**WHAT IS NEEDED:** Work out how many lines in the listing below include the word "computer"; answer with the number alone.

**SOURCE MATERIAL:**

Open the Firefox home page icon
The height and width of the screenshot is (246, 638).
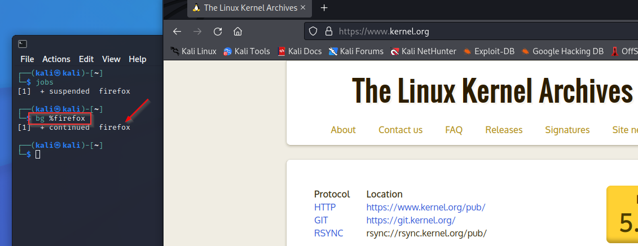[237, 32]
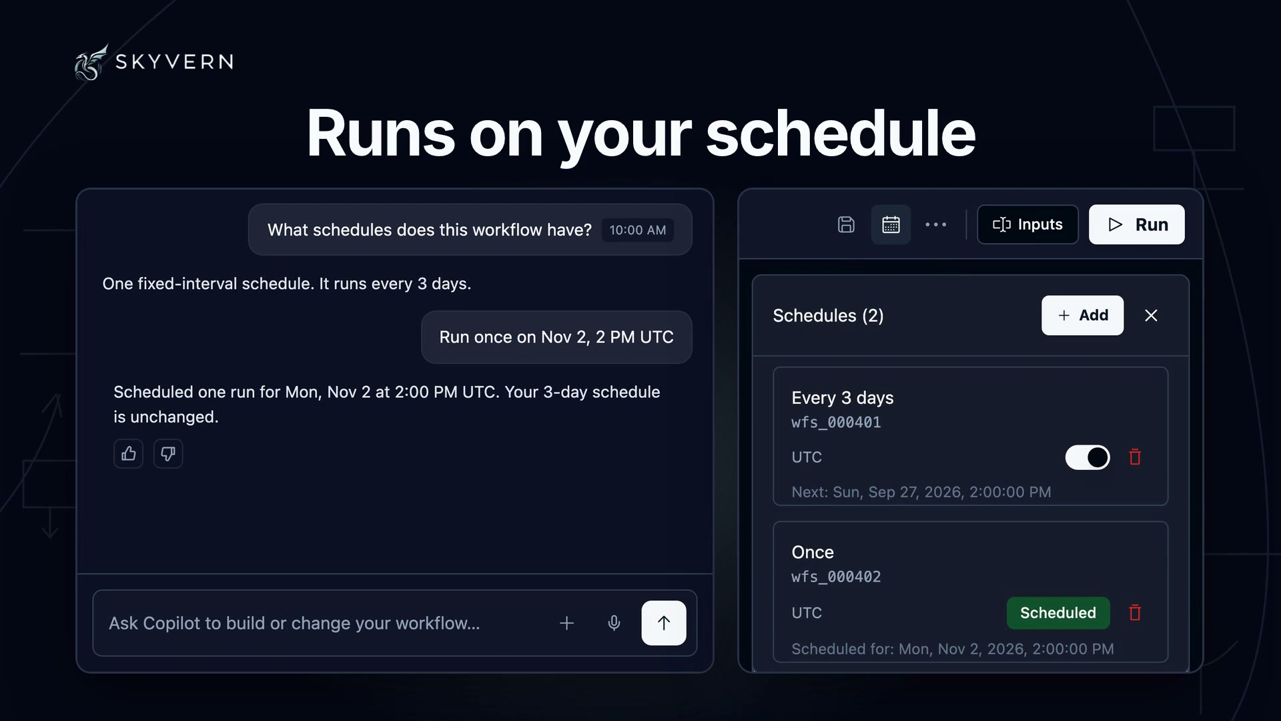The height and width of the screenshot is (721, 1281).
Task: Open the three-dot more options menu
Action: point(935,224)
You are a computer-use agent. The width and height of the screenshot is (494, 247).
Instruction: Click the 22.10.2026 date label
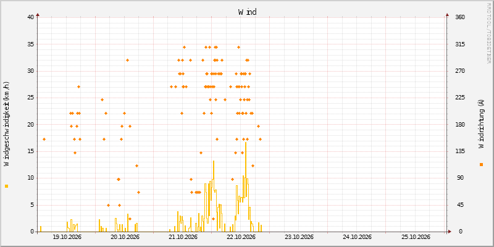241,237
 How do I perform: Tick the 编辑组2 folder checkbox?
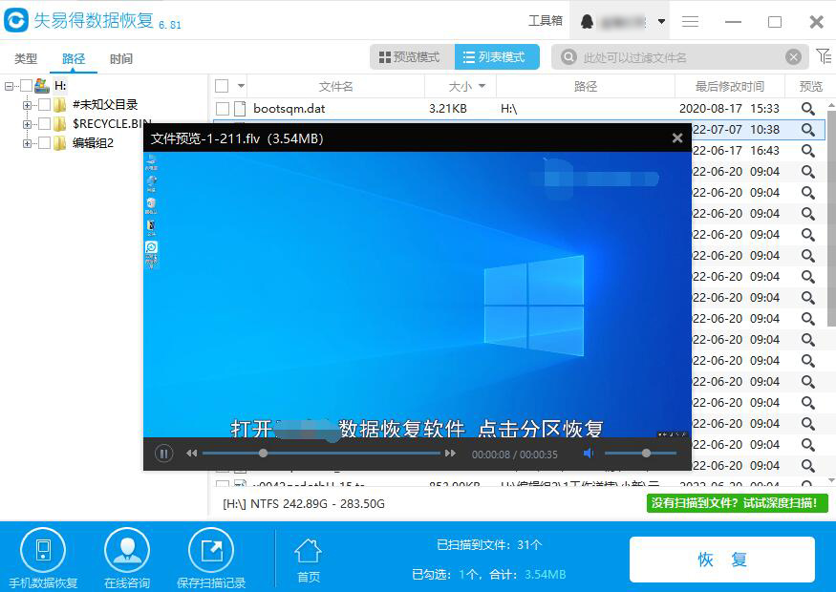point(45,143)
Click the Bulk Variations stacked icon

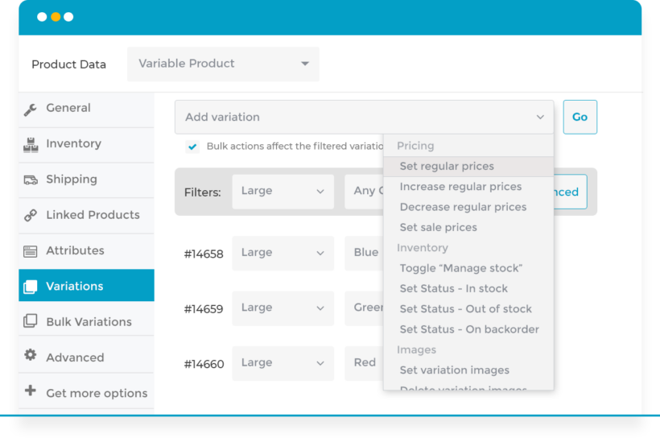click(31, 321)
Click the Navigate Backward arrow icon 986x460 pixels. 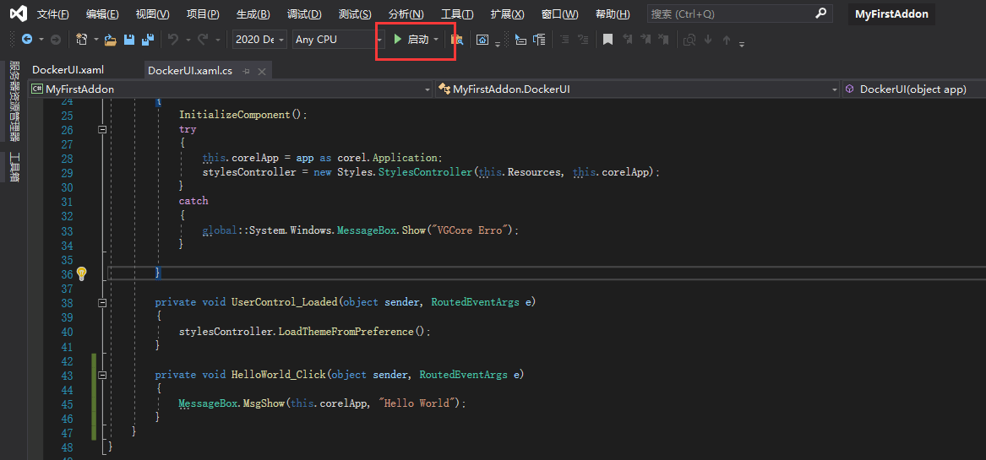tap(27, 40)
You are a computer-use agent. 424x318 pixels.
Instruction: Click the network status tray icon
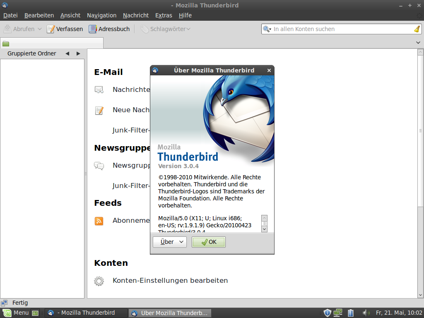[x=338, y=313]
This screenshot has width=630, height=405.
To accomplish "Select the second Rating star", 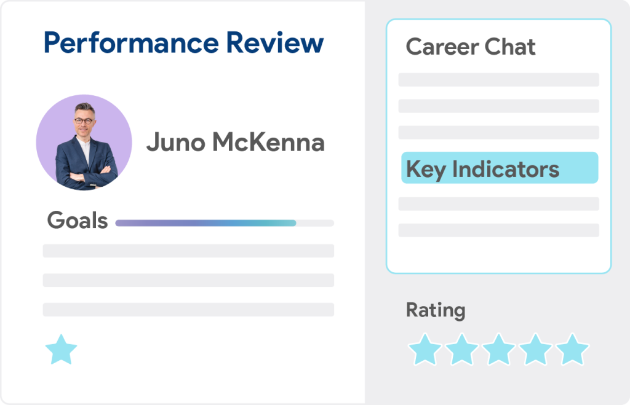I will click(461, 349).
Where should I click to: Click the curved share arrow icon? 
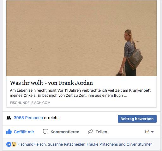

**SOLUTION FOR THIS EXERCISE:** 2